REF: Use `head_object` for .info #24

TomAugspurger · 2016-04-02T02:44:45Z

This should be more efficient for .info calls.
The response dict is almost the same. They use ContentLength instead
of Size and don't include the key in the response.

One question I had was on exception handling. To get the test suite to
pass, I had to catch botocore's ParamvalidationError. Otherwise things
like s3.open('x', 'rb') failed with a ParamvalidationError, since 'x'
isn't a valid bucket name, while the tests were expecting an IOError or
OSError. Would be curious to hear what you think on this.

This change was necessary to make the pandas test-suite pass. We had issues in the
past where a users's bucket allowed them to list some, but not all the items in a bucket.
The old implementation for .info did an ls on the bucket, and then filtered down to
the single file matching the key.
With this the pandas test-suite pretty much passes.
My changes are
here
Just a couple tests to fix up that were expecting different error
messages.

http://boto3.readthedocs.org/en/latest/reference/services/s3.html#S3.Client.head_object

This should be more efficient for `.info` calls. The response dict is almost the same. They use `ContentLength` instead of `Size` and don't include the key in the response. One question I had was on exception handling. To get the test suite to pass, I had to catch botocore's `ParamvalidationError.` Otherwise things like `s3.open('x', 'rb')` failed with a ParamvalidationError, since `'x'` isn't a valid bucket name, while the tests were expecting an IOError or OSError. Would be curious to hear what you think on this. With this the pandas test-suite pretty much passes. My changes are [here](pandas-dev/pandas@e89e54a) Just a couple tests to fix up that were expecting different error messages. http://boto3.readthedocs.org/en/latest/reference/services/s3.html#S3.Client.head_object

martindurant · 2016-04-05T15:16:36Z

Does head_object return other info like access times?

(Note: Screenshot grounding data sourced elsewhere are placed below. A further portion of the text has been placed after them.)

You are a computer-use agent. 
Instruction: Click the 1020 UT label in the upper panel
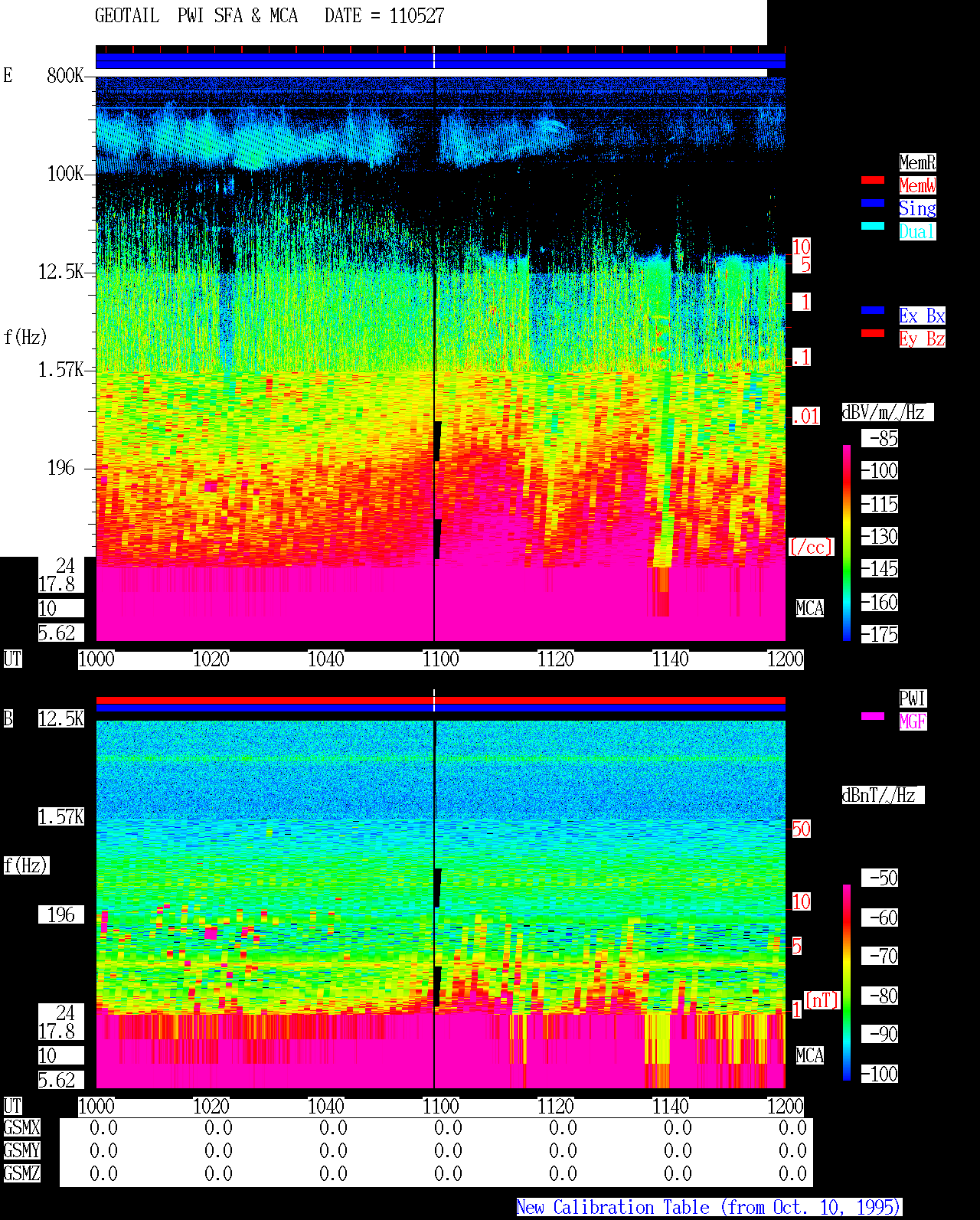click(x=211, y=659)
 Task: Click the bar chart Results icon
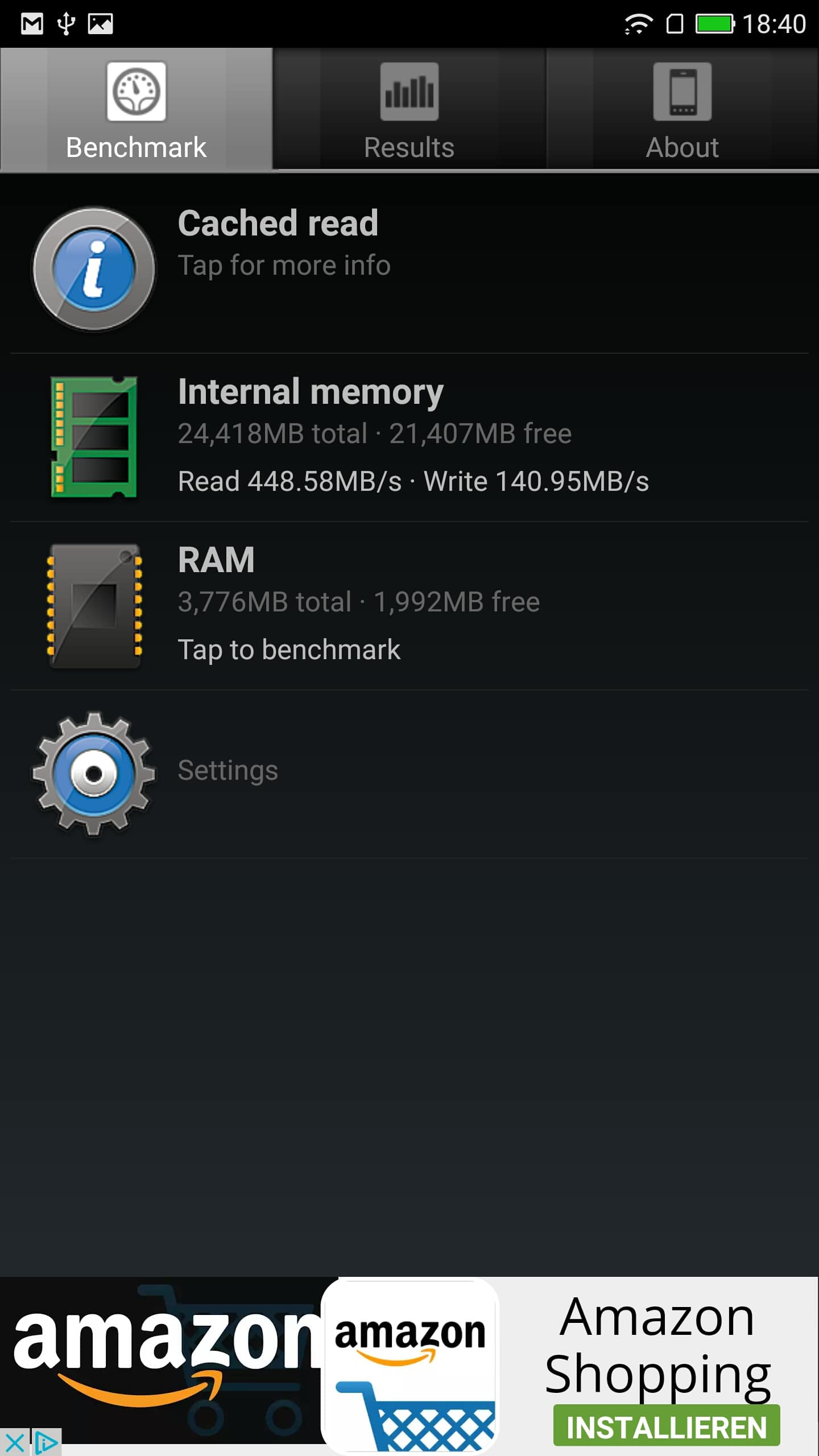click(x=410, y=92)
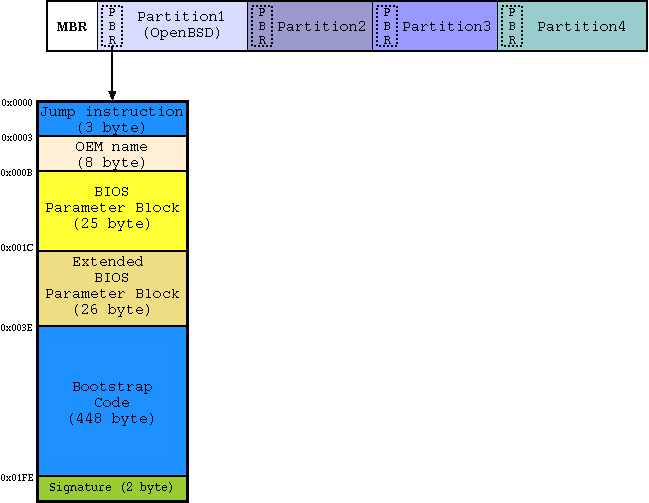Click the Partition1 (OpenBSD) label
Image resolution: width=649 pixels, height=503 pixels.
(181, 26)
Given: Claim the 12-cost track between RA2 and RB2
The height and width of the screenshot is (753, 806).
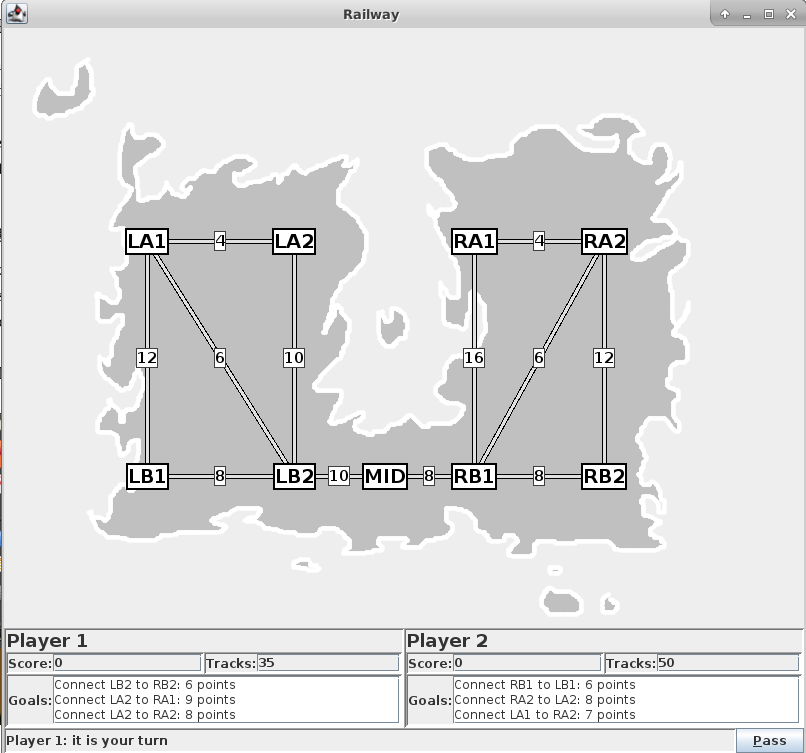Looking at the screenshot, I should click(x=604, y=358).
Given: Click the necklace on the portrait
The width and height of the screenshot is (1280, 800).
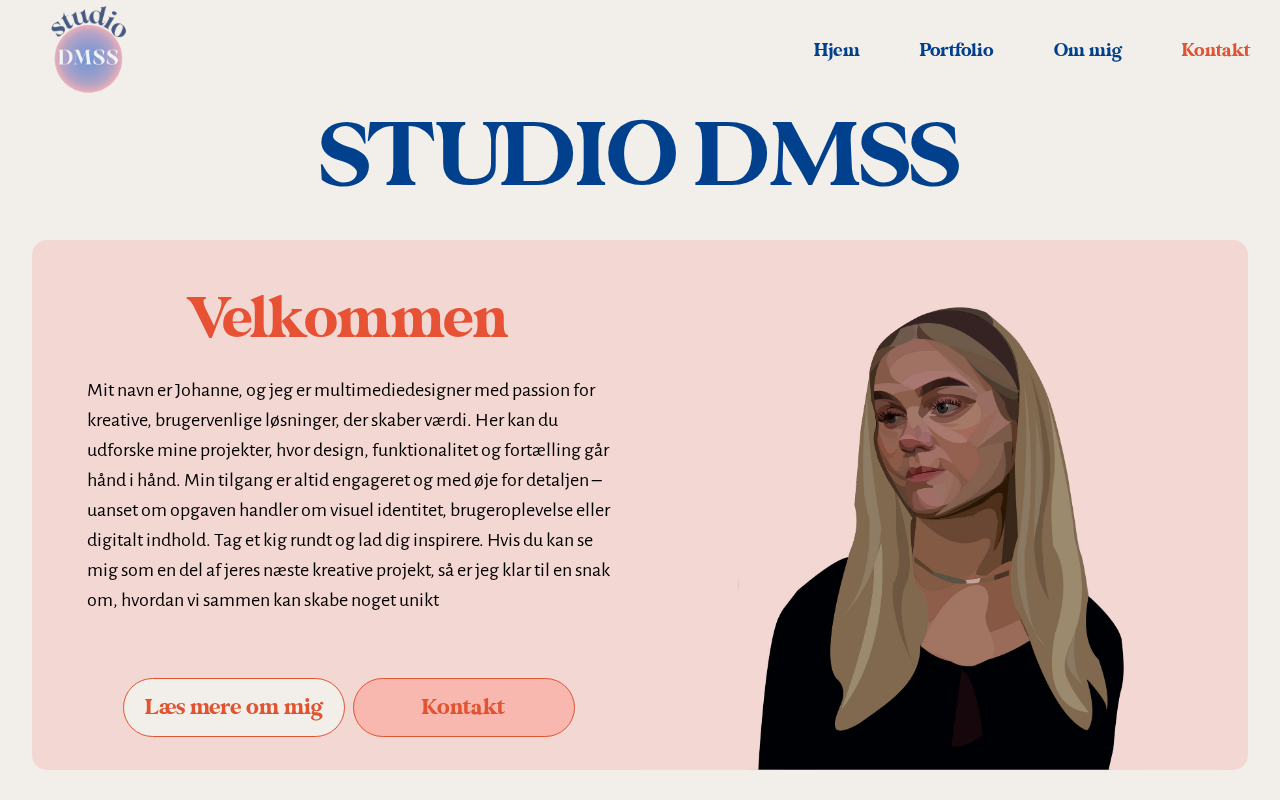Looking at the screenshot, I should coord(962,576).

TomAugspurger · 2016-04-05T20:12:34Z

Just last modified

In [5]: fs.s3.head_object(Bucket='pandas-test', Key='tips.csv')
Out[5]:
{'AcceptRanges': 'bytes',
 'ContentLength': 7943,
 'ContentType': 'application/octet-stream',
 'ETag': '"b8e189917e1e12e5e34247f90db7834f"',
 'LastModified': datetime.datetime(2015, 9, 12, 20, 19, 12, tzinfo=tzutc()),
 'Metadata': {},
 'ResponseMetadata': {'HTTPStatusCode': 200,
  'HostId': 'tR9J0P0Si+OHpRAFrENSDBA5Cos8pFC+bjJFQHkz4ESKqEc2x0chU7zNw93Rvo62cWBAfCYtLUs=',
  'RequestId': 'B12B2C8015E611AC'}}

martindurant · 2016-04-06T17:16:47Z

On the ParamValidationError, actually we should have caught that before passing to boto3, because the path you give in that open() doesn't include both bucket and key.

martindurant · 2016-04-06T17:21:22Z

On head_object, you are probably right that it is faster when fetching details for a single key (i.e., info), but at the moment we get the info for many keys at once with _ls and cache, and info picks from the cache.
Your suggestion is connected with not listing all entries when there are over 1000?
One issue I have yet to check, is what happens in buckets where there is a mixture of accessible and inaccessible keys.

TomAugspurger · 2016-04-06T22:18:48Z

One issue I have yet to check, is what happens in buckets where there is a mixture of accessible and inaccessible keys

This is the issue I was working around for pandas, this test specifically. It failed before when .info() on that file triggered an _ls, so boto raised a permissions error.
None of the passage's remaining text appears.